------ TEXT BLOCK
Canon EOS 1000D is a 10.1-megapixel digital single-lens reflex camera announced by Canon on 10 June 2008 and started shipping in mid August 2008.  It is known as the EOS Kiss F in Japan and the EOS Rebel XS in the United States and Canada.  The 1000D is an entry-level DSLR that has been described as being a step below the 450D.

The camera shares a few features with the 450D. It offers Live View shooting, DIGIC III Image Processor, and SDHC media storage.  However, it has seven focus points (opposed to nine) and does not have spot light metering.  The 1000D is also the second Canon EOS model (after the 450D) to exclusively use SD card and SDHC memory storage instead of CompactFlash.

Features
 10.1 effective megapixel APS-C CMOS sensor.
 Sensor Size : APS-C 22 mm ×14 mm
 Sensor Crop Factor: 1.6×
 DIGIC III Image Processor.
  TFT color LCD monitor with 230,000-dot resolution.
 Wide-area 7-point AF with center cross-type sensors.
 EOS Self Cleaning Sensor Unit.
 Continuous Drive up to 3 frames per second for as many JPEG files or up to 1.5 frames per second for 5 RAW files or 4 RAW+JPEG files.
 ISO sensitivity 100–1600.
 Canon EF/EF-S lenses.
 NTSC/PAL video output.
------------
EXERCISE TASK 1:
List every name the Canon EOS 1000D text gives for the camera, along with the market where each is used.
EXERCISE TASK 2:
Pick up the Canon EOS 1000D text where it stops and carry it on.
------ DATASET CONTENT
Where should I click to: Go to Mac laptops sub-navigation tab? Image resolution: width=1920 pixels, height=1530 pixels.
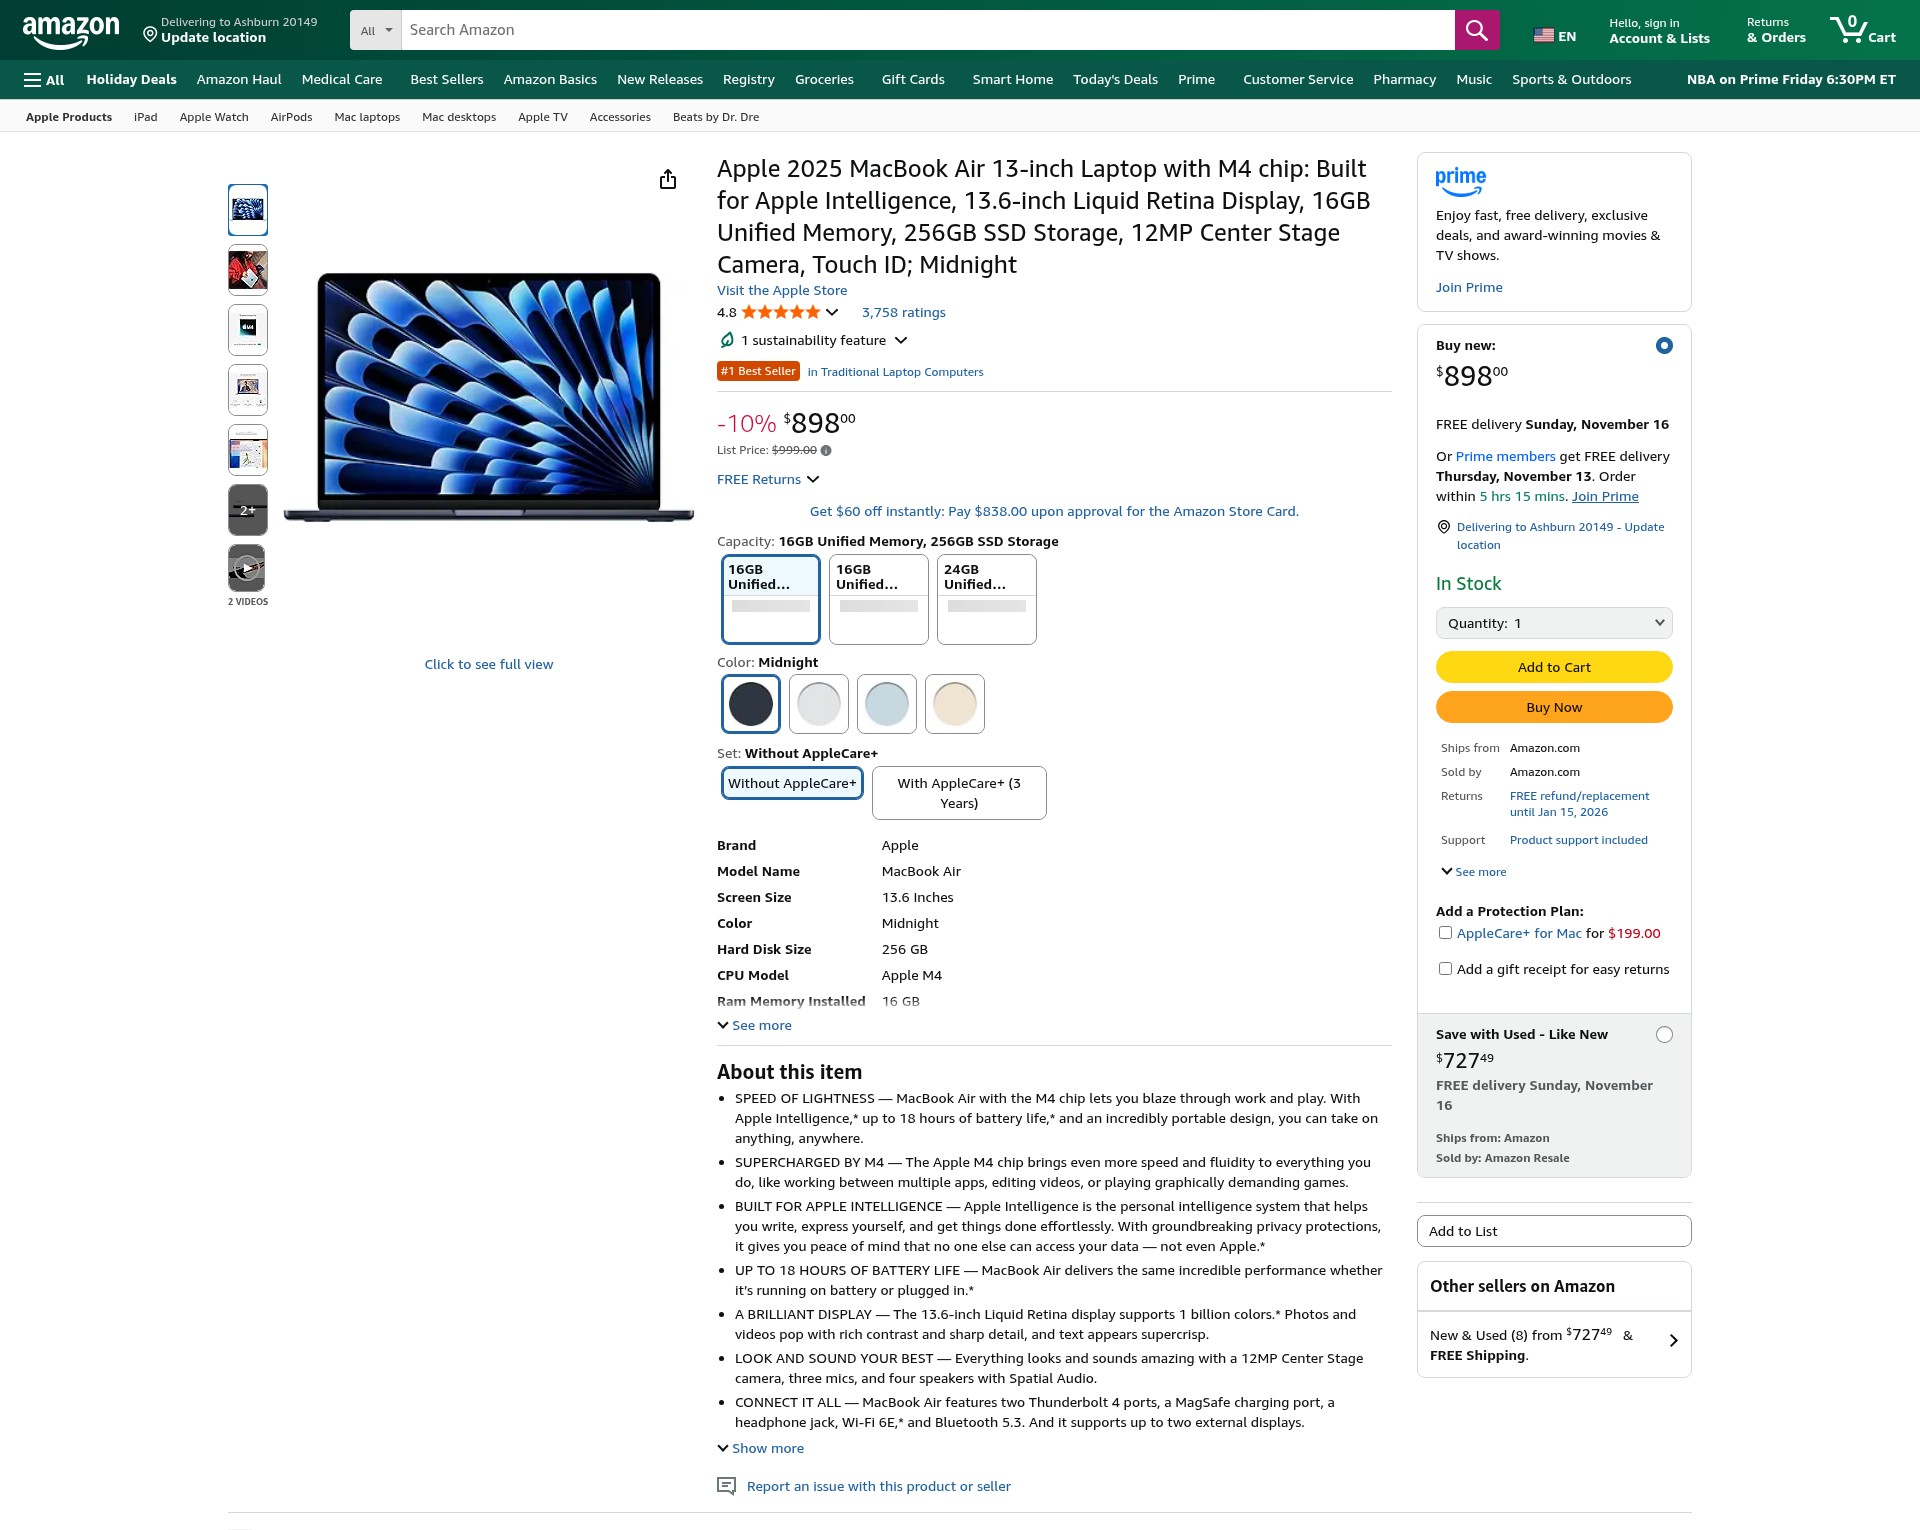tap(367, 117)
------------
FINAL RESULT 1:
- Canon EOS 1000D (no specific market stated)
- EOS Kiss F (Japan)
- EOS Rebel XS (United States and Canada)

FINAL RESULT 2:
 File formats include: JPEG, RAW (12-bit Canon original).
 Custom Functions (C.Fn) Such as Exposure Level Increment by f-stop etc.
 Canon LP-E5 battery pack, battery life (shots per charge) approx. 190–600 without flash or 180–500 with 50% flash use.
 Approx. weight .

Reception
The 1000D has garnered positive reviews from independent photography review websites.

Video recording and conferencing
Canon Live View with resolution 768x512 px can be recorded directly to a computer (not internal memory) with software:
 EOS-movrec (open source)
 Canon EOS Utility 2
Video conferencing can be done with the same resolution with EOS Webcam Utility 1.1 (not listed in the officially supported cameras, but it works)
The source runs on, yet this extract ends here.